それにしても舞山頑張ってるな。暗い雰囲気を見せつけない走りだった。しかし確実に動揺はしているだろう。そうでなければ完璧な舞山がバトンパスをミスするわけがない。
[ 青龍団が三巡目だ!少し遅れて玄武団そのすぐ後ろに白虎団が迫りくる!それにくらいつく形で朱雀団も三巡目に入った~!朱雀団物凄い追い上げだ~!おっと白虎団がついに玄武団を抜かしたぞ!朱雀団も玄武団を追い越した~!おっと白虎団まで!遂に青龍団、辻選手にバトンが渡った~!ものすごい速さだ~!!ほかの団を突き放していく!そうしているうちにほかの団も四巡目だ~!!全員が速い速い!!放送部の辻さんこの試合どう思いますか?
…順番がすぐに入れ替わってなかなか面白い展開だと思います。
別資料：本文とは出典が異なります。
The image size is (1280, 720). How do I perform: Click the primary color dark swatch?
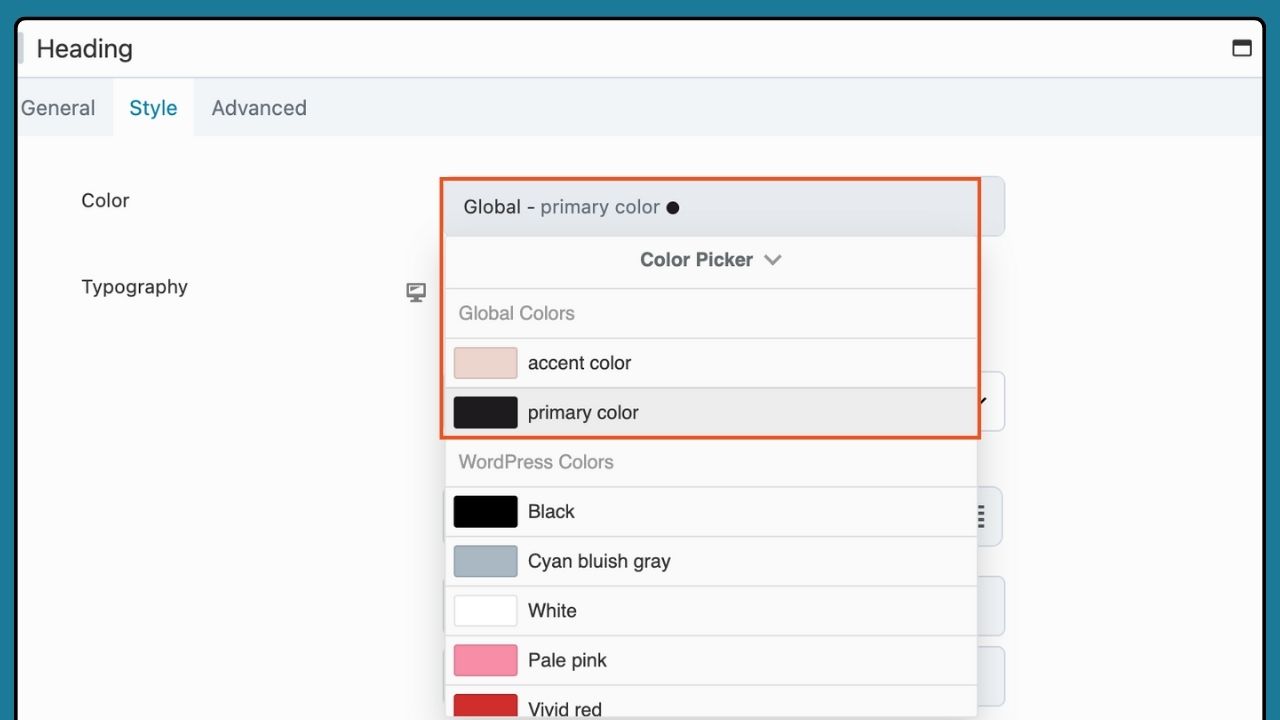(x=485, y=412)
兄がドヤ顔しなければなお最高でした。
そうですか~お兄さん早いですもんね~ おっと次は二年生の出番だ!青龍団少しペースが落ちたか~?朱雀団なんとここで先頭に上がった!!怒涛の追い上げだ~!朱雀団の佐伯選手ものすごく早い。美人と速いは同意なのか?そうなのか~?
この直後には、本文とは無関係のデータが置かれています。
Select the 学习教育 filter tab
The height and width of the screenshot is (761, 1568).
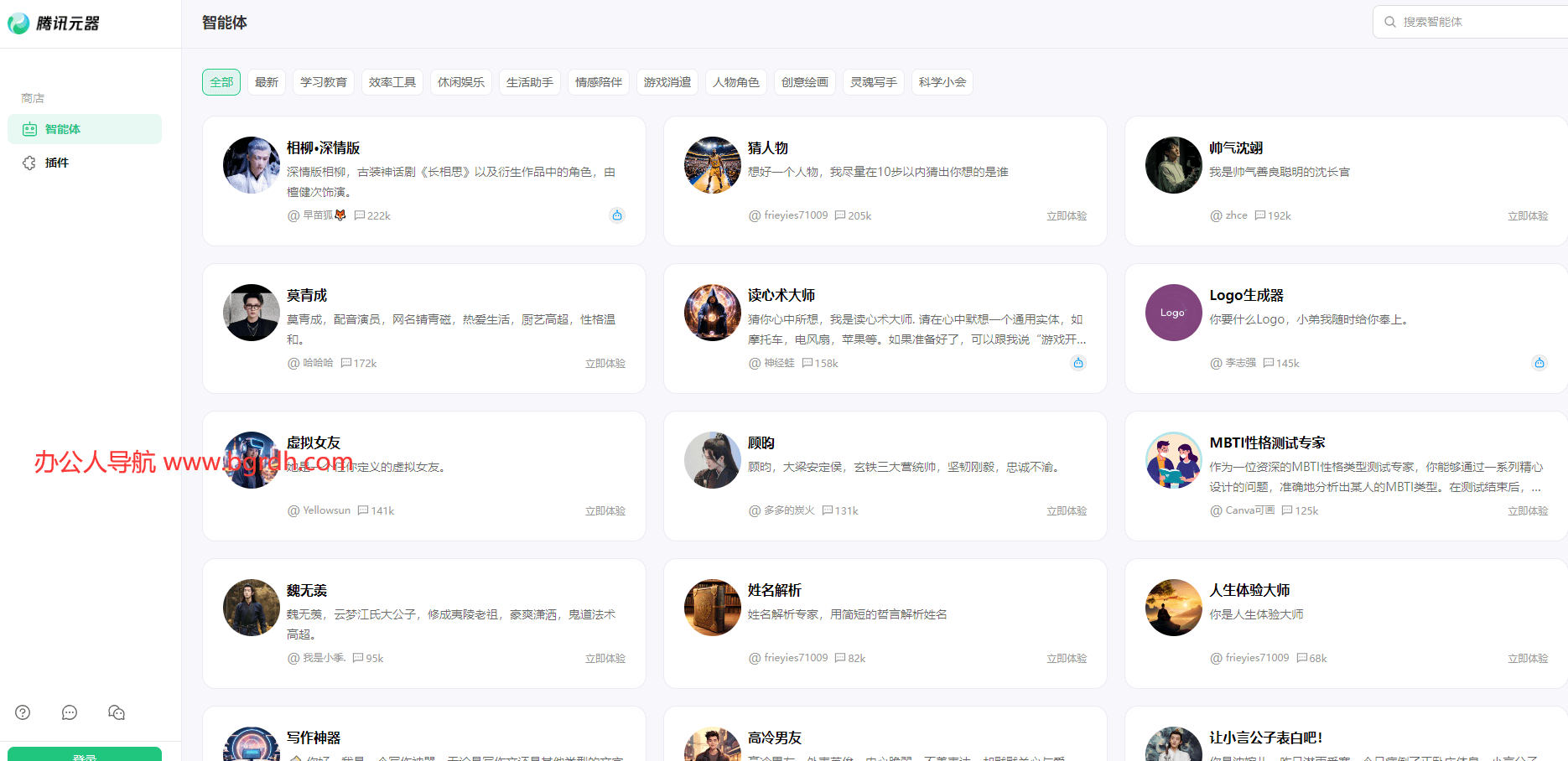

…どうしよう。話しかけられるとか聞いてないんですけど。アドリブですかそうですか。]
放送女子なんかどんどんやさぐれてないか?
あと佐伯って女子どこかで見た覚えあるな。
どこで見たっけ?そんなことは今はどうでもいいか。
…藤室の次が俺の走順だ。
佐伯って女子どこかで見た覚えあるな。
どこで見たっけ?そんなことは今はどうでもいいか。
陸上部の奴が怪我で出られないから仕方はないが順番が逆だった気がする。
興奮が高まる。俺は凄く楽しんでいるようだ。頼むから藤室。最高の走りで俺にバトンを渡してくれ。
なんと二番手になっていた。藤室が頑張ったらしい。俺はバトンを受け取る。ここからは妥協なしだ。最後の競技だが全力を出し尽くそう。
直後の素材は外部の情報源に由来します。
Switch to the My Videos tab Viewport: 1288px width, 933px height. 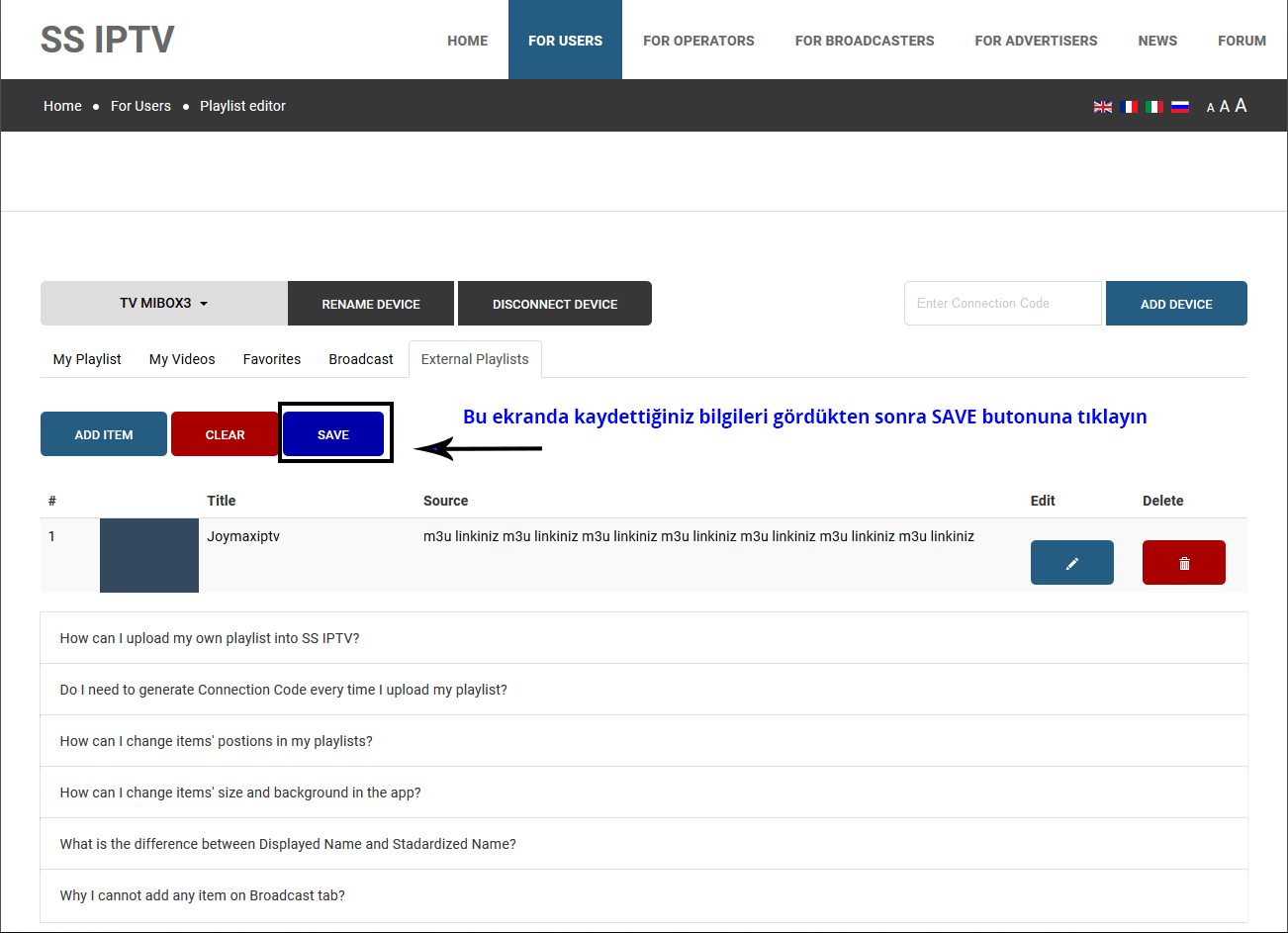click(x=182, y=359)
[ 先ほどの藤室選手の怒涛の追い上げすごかったですね!やっぱり顔は大事ってことなのでしょうか?おっとここで白虎団六巡目だ~!他の選手は陸上部だがくらいつけるのか~?と思っていたら速い速い!彼は誰だ~?誰なんだ~?あっという間に朱雀団との距離が縮まっていく~!!解説の辻さん彼が誰だか知っていますか?急遽補欠として入ったらしく名前がわからないのです。
…わかりません。いえ、この学校で見たことはありませんが、以前全国大会にいたような気がします。確かその時も助っ人だったらしいのですが…
白虎団のダークホース!名前はわかりませんが朱雀団のほぼ横につけてバトンをつないだ!!]
いつの間にか放送女子が解説になっていた。本当に振り回されていて可哀想だ。
リレーの感想はただの達成感しかなかった。走り切った。先頭にいけなかったのは悔しくはあるが、全力は出せたので十分満足だ。
舞山と藤室はどうだったのだろうか。気になるが今は優先することがある。先輩たちを応援しよう。切れる息を振り絞って全力で団の名前を叫んだ。